_What you will do_: Reproduce the listing below line for line, changing nothing.

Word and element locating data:

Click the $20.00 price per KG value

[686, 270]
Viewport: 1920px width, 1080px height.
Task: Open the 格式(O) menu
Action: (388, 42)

_Reply_:
Click the $20.00 price per KG value

[686, 270]
Viewport: 1920px width, 1080px height.
Task: Open the 格式(O) menu
Action: (388, 42)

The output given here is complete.